=== Section Start ===

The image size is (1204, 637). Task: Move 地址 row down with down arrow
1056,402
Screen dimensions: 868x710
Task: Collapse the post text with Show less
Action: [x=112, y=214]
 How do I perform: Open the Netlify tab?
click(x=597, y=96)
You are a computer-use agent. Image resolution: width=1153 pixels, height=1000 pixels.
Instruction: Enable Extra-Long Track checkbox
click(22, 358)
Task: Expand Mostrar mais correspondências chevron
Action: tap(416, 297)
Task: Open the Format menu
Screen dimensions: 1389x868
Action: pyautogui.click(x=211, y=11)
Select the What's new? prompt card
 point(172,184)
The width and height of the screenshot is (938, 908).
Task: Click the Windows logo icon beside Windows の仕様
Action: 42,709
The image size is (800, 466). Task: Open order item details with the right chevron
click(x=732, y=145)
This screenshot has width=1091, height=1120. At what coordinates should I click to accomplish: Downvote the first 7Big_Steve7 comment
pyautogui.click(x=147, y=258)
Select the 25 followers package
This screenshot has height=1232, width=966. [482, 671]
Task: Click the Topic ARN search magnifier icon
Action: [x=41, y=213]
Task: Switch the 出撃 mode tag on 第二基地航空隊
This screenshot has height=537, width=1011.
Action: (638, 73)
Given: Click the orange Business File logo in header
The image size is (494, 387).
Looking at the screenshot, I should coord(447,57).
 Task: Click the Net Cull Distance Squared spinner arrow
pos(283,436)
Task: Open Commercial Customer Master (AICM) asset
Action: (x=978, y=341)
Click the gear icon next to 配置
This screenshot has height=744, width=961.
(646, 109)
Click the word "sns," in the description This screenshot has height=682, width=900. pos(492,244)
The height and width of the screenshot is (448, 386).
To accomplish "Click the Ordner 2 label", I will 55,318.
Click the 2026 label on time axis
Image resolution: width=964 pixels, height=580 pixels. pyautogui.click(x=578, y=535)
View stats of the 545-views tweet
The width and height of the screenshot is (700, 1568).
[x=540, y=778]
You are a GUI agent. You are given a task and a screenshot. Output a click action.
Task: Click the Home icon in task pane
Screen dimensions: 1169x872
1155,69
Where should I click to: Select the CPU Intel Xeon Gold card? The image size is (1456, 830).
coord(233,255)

=== Section End ===

◆ **WORK TO BE COMPLETED**
Reproduce, word for word and in full, only the lines above that start at the line with "Task: Switch the 出撃 mode tag on 第二基地航空隊" and run through the line with "Click the word", both ends included.

◆ **RESULT OF THIS TASK**
Task: Switch the 出撃 mode tag on 第二基地航空隊
This screenshot has height=537, width=1011.
Action: (638, 73)
Given: Click the orange Business File logo in header
The image size is (494, 387).
Looking at the screenshot, I should coord(447,57).
 Task: Click the Net Cull Distance Squared spinner arrow
pos(283,436)
Task: Open Commercial Customer Master (AICM) asset
Action: (x=978, y=341)
Click the gear icon next to 配置
This screenshot has height=744, width=961.
(646, 109)
Click the word "sns," in the description This screenshot has height=682, width=900. pos(492,244)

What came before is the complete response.